### TEXT TO READ

In Preconscious Foundations of Human Experience[7] Burrow gives many examples of the manifestations of preconscious processes in human activities, from music, poetry, and the arts to mystical experiences and the highly skilled performances of surgeons and athletes.

 

During the course of our evolution humans have, however, developed a second form of consciousness which has made it possible for us to make an adaptation to our environment that, paradoxically, both promotes our well-being and threatens our very survival as a species.  This mode of consciousness, referred to as mental-rational consciousness by Gebser[8] and higher order consciousness by Edelman[9], arose during human evolution with the elaboration of the cerebral cortex and subsequently with the faculty of language.  In contrast to even our closest primate relatives, we are endowed with the ability to create words or symbols that stand for or represent the objects and events that occur in the world around us and within us.  As Ernst Cassirer put it,

 

Yet in the human world we find a new characteristic which appears to be the distinctive mark of human life.  The functional circle of man is not only quantitatively enlarged; it has also undergone a qualitative change.  Man has, as it were, discovered a new method of adapting himself to his environment.  Between the receptor system and the effector system, which are to be found in all animal species, we find in man a third link which we may describe as the symbolic system.  As compared with the other animals man lives not merely in a broader reality; he lives, so to speak, in a new dimension of reality.

### ENTRIES PROVIDED
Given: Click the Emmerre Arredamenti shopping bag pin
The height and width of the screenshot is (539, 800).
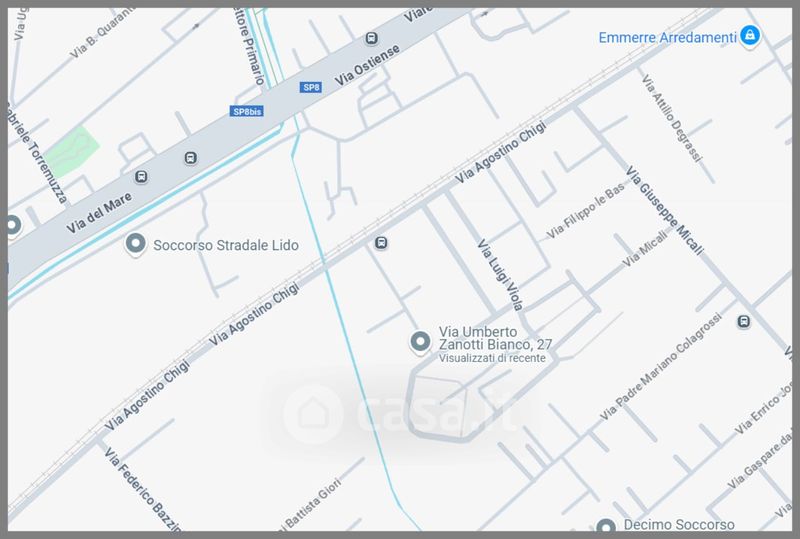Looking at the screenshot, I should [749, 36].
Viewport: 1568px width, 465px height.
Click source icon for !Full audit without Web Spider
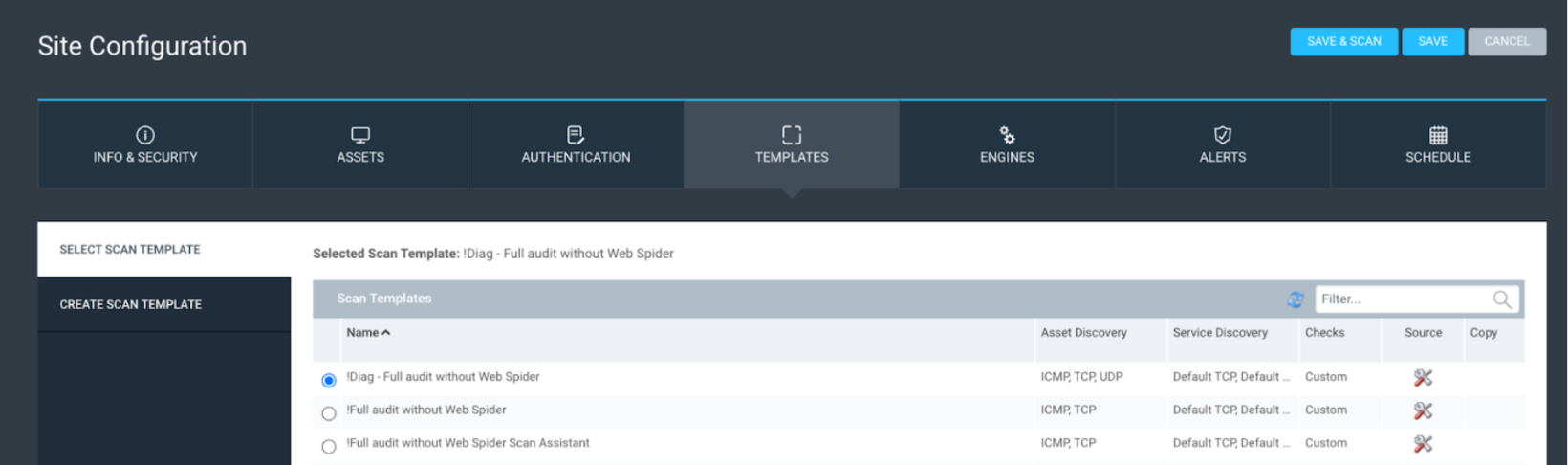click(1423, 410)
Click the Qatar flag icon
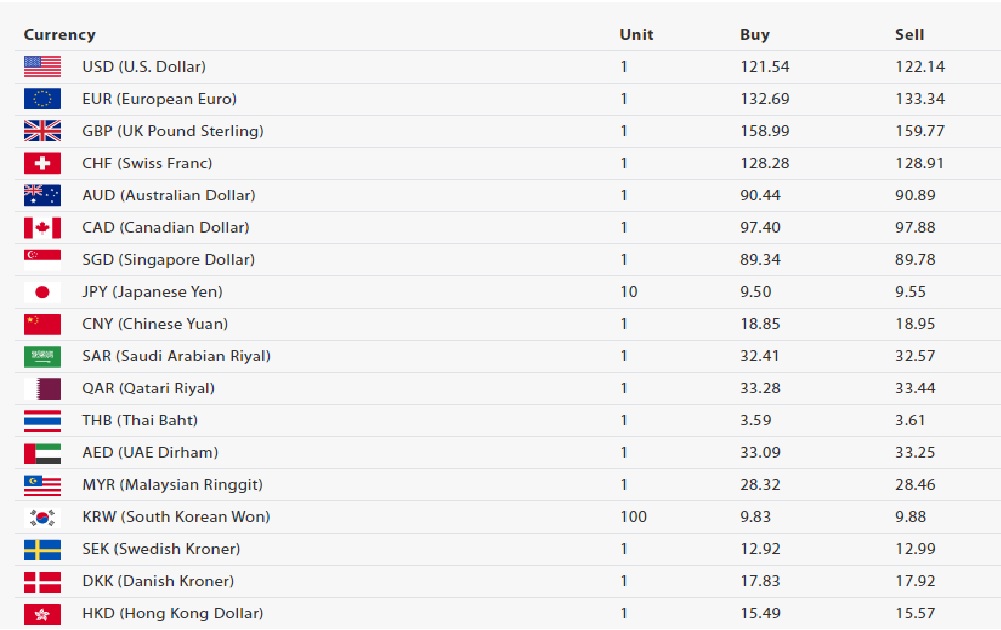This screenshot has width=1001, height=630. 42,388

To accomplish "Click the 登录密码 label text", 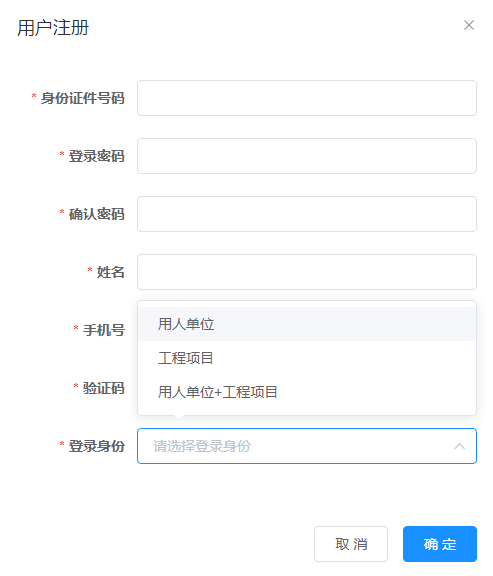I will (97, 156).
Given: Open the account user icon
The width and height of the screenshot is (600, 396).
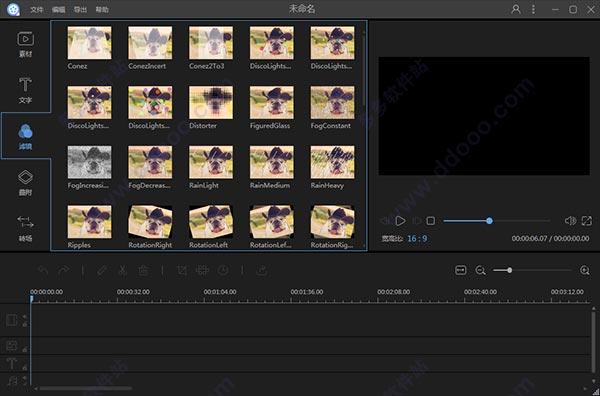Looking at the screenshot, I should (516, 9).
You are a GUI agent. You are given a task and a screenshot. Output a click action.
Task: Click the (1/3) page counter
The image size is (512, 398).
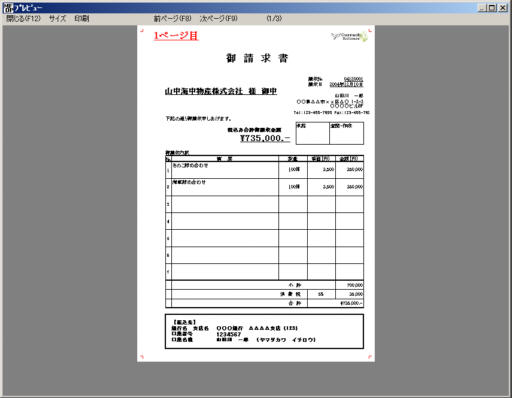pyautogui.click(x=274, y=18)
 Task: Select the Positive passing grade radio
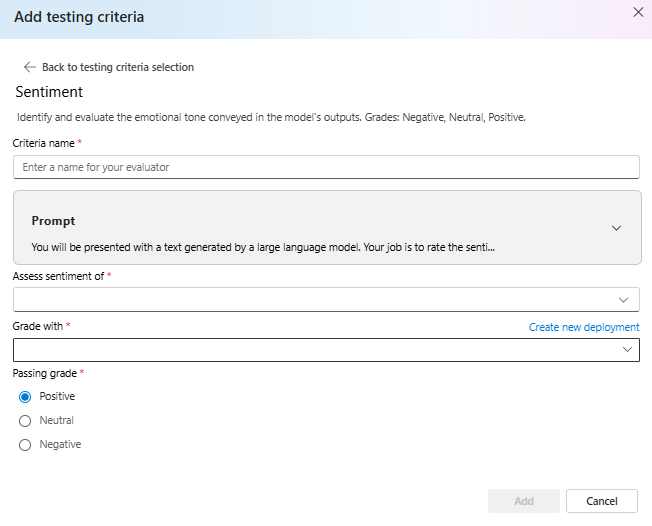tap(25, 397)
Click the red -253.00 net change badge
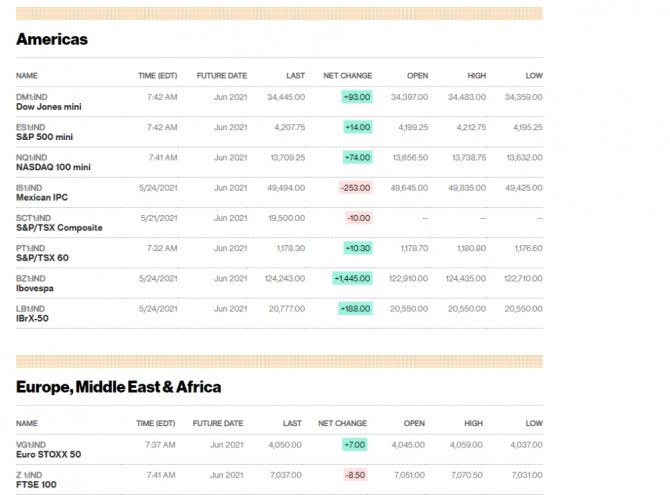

### DIRECTIONS
1. From the passage on human consciousness, print the portion starting with "In Preconscious Foundations" and going on through "surgeons and athletes.".
2. Answer these questions using the passage on human consciousness:
(a) In which work does Burrow give examples of preconscious processes in human activities?
(b) What names do Gebser and Edelman give to the second form of consciousness?
(c) What does Cassirer call the third link found in man between the receptor system and the effector system?
3. Go on with the passage on human consciousness, starting after its final sentence.
The records have no connection to the passage on human consciousness.

### SOLVED TASKS
1.
In Preconscious Foundations of Human Experience[7] Burrow gives many examples of the manifestations of preconscious processes in human activities, from music, poetry, and the arts to mystical experiences and the highly skilled performances of surgeons and athletes.

2.
(a) Preconscious Foundations of Human Experience
(b) Gebser calls it mental-rational consciousness, and Edelman calls it higher order consciousness.
(c) The symbolic system

3.
 

. . . No longer in a merely physical universe, man lives in a symbolic universe.  Language, myth, art, and religion are parts of this universe.  They are the varied threads which weave the symbolic net, the tangled web of human experience. . . .No longer can man confront reality immediately; he cannot see it, as it were, face to face.  Physical reality seems to recede in proportion as man's symbolic activity advances.  Instead of dealing with the things themselves man is in a sense constantly conversing with himself.  He has so enveloped himself in linguistic forms, in artistic images, in mythical symbols or religious rites that he cannot see or know anything except by the interposition of this artificial medium.[10]

 

Humanity, therefore finds itself in a profound dilemma. We now possess a powerful tool, our ability to use language, which constitutes a potent constructive and destructive force in our dealings with our physical and social worlds.  On the one hand, we have developed the intellectual wherewithal to build skyscrapers and tunnels, airplanes and automobiles, hydroelectric and atomic energy plants, metropolises and the United Nations.  On the other hand, we have developed the tendency to fragment ourselves into alienated egos and prejudiced opposing groups, created weapons of mass destruction, dictatorships, million-man armies and terrorist organizations.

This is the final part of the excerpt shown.